Nenhum vencedor claro: apesar da enorme perda de vidas e recursos, nenhum dos lados emergiu como um vencedor decisivo. A guerra terminou em 1988 com um cessar-fogo mediado pela ONU, e o status quo territorial foi amplamente restaurado. O Iraque não conseguiu capturar territórios iranianos, enquanto os esforços do Irã para derrubar o regime de Saddam ou inspirar revoluções nos estados árabes vizinhos não se concretizaram.


Invasão do Kuwait pelo Iraque: sobrecarregado por dívidas e buscando afirmar sua hegemonia na região, Saddam Hussein invadiu o Kuwait em 1990, levando à Guerra do Golfo e à subsequente intervenção militar liderada pelos Estados Unidos. Essa invasão foi em parte motivada pelo desespero econômico do Iraque após a cara Guerra Irã-Iraque.


Posição regional do Irã: embora o Irã tenha sofrido enormes perdas humanas e econômicas, seu regime teocrático permaneceu no poder. A guerra fortaleceu a posição interna do regime iraniano, pois fomentou um senso de unidade nacional contra um invasor estrangeiro. A longo prazo, o Irã reconstruiu suas forças armadas e continuou a desempenhar um papel significativo na política regional.

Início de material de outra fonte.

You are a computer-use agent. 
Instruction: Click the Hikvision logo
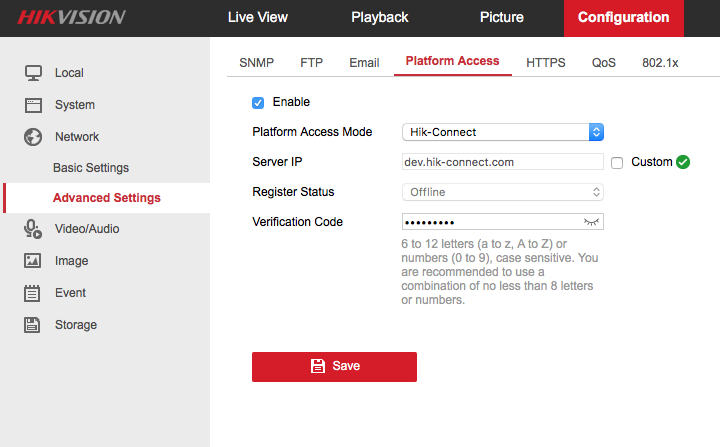(70, 17)
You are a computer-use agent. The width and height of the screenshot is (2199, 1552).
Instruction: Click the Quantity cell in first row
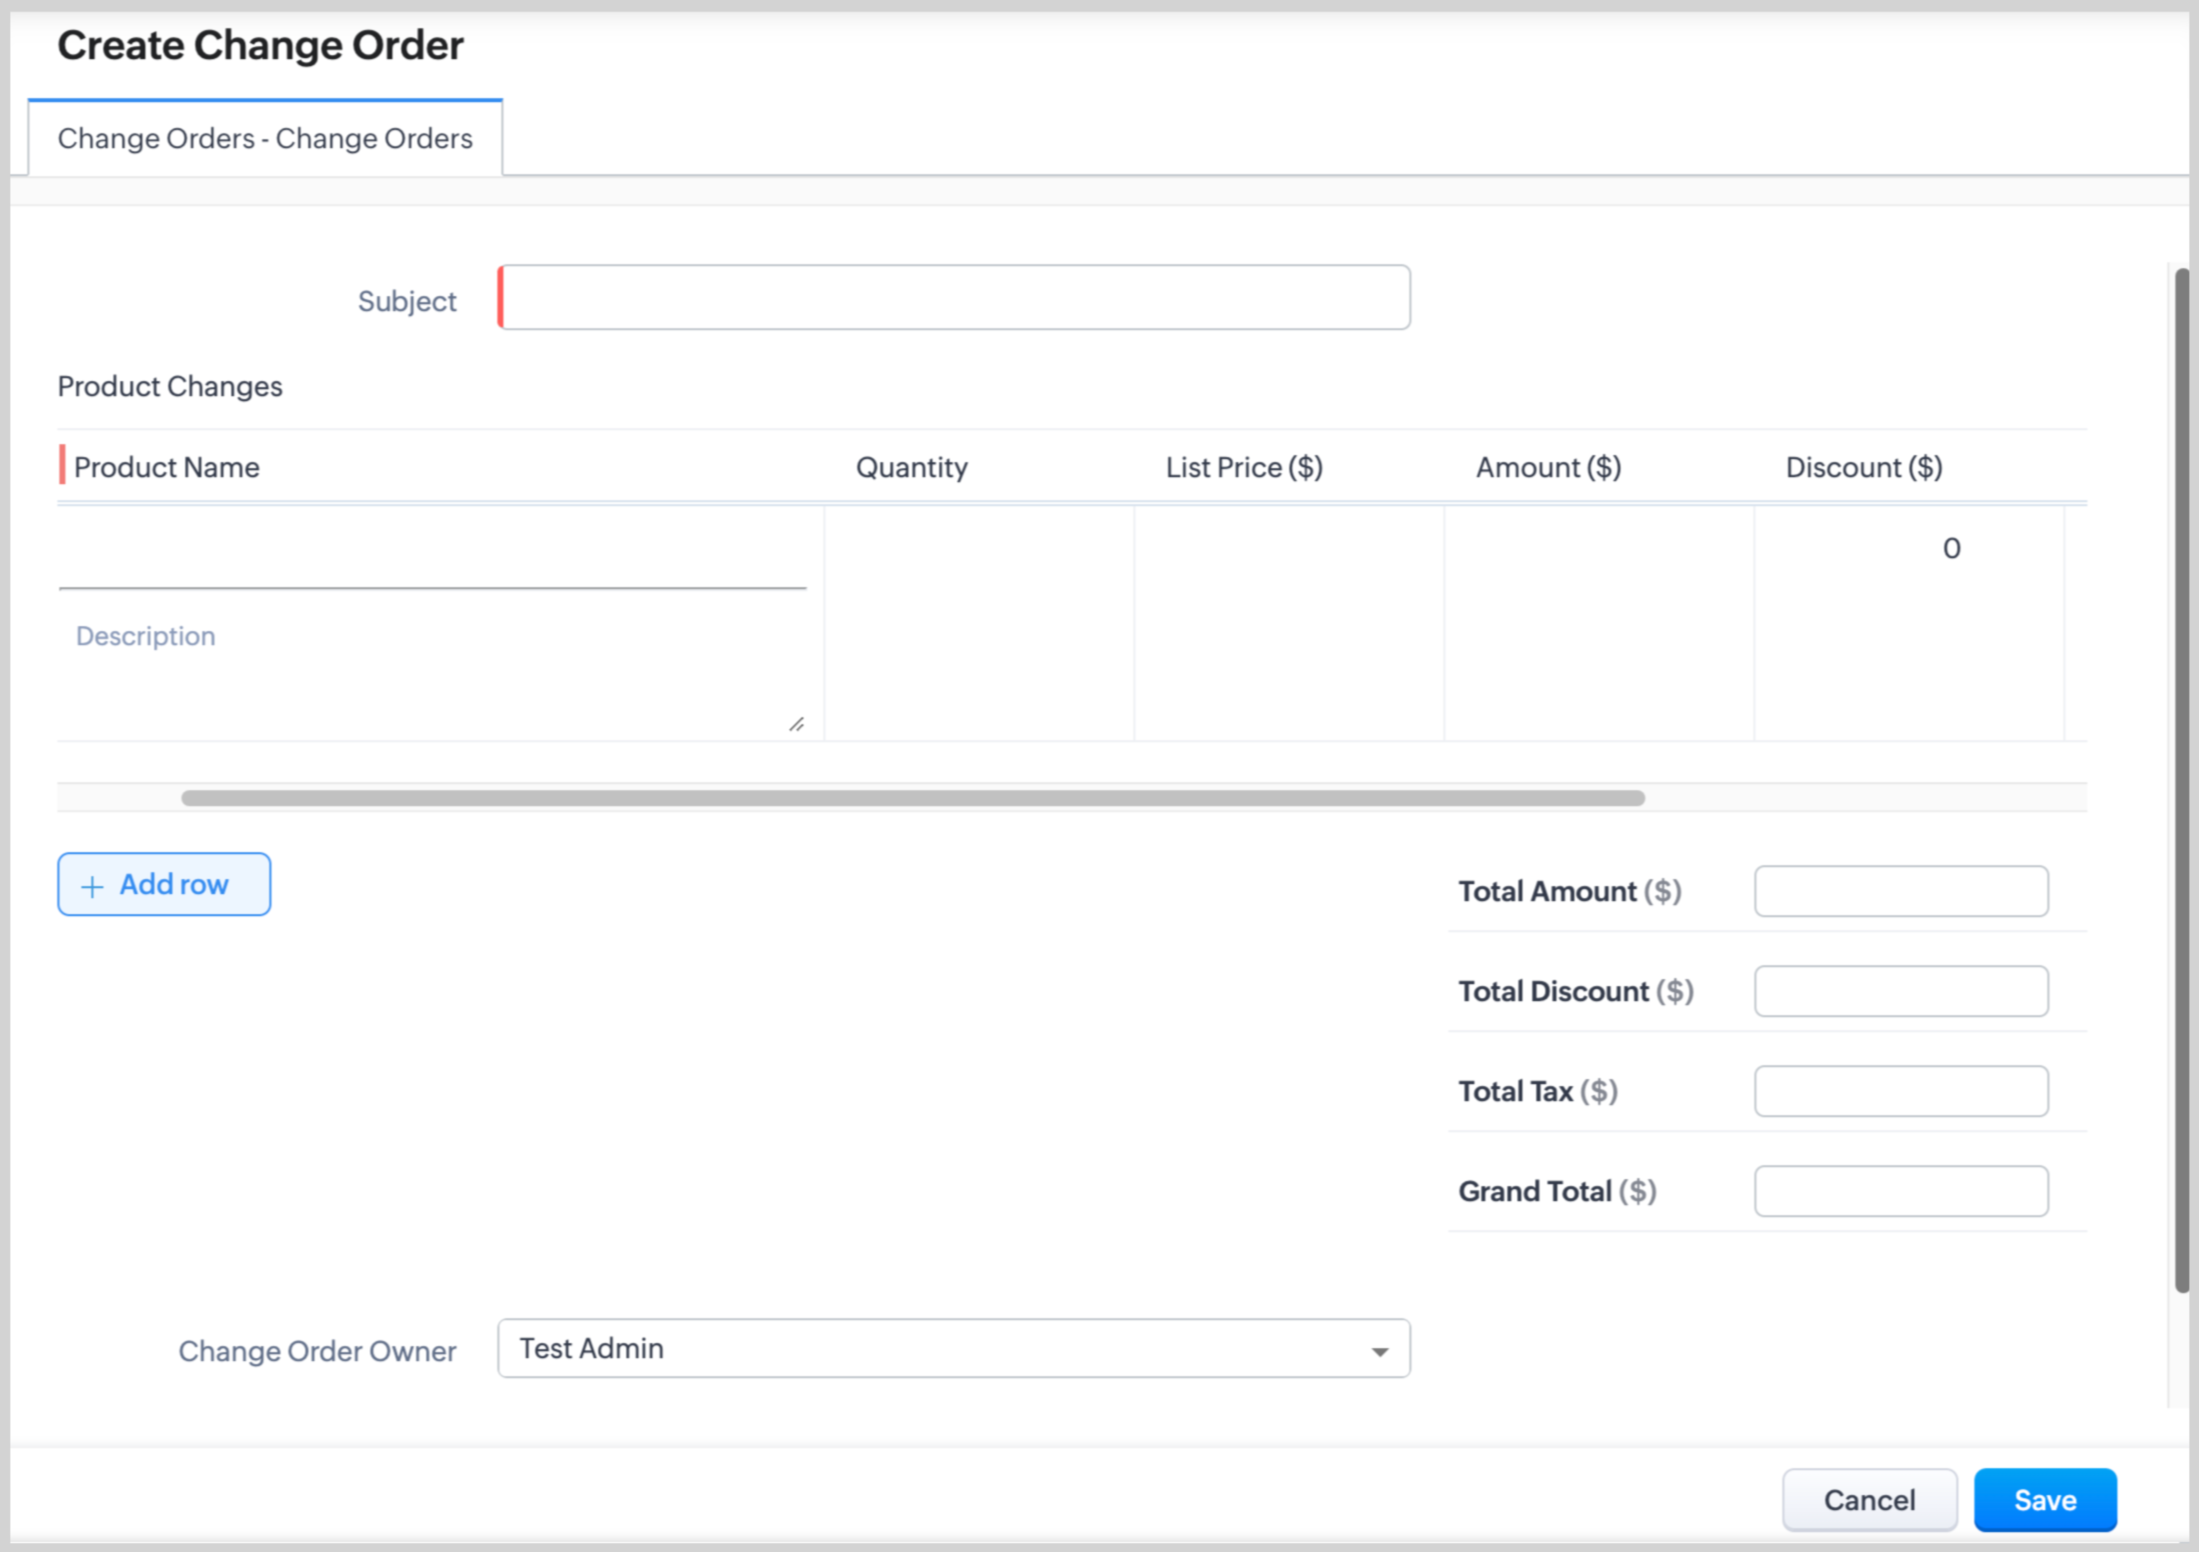pyautogui.click(x=979, y=548)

Inimizades duradouras: a guerra aprofundou rivalidades sectárias e geopolíticas no Oriente Médio. O conflito ideológico entre a teocracia xiita do Irã e o regime baathista de maioria sunita do Iraque plantou as sementes para futuros conflitos, incluindo a invasão do Iraque pelos Estados Unidos em 2003 e as tensões regionais contínuas entre potências xiitas e sunitas.

 

 


 


Por Jefferson Evandro Machado Ramos (graduado em História pela USP)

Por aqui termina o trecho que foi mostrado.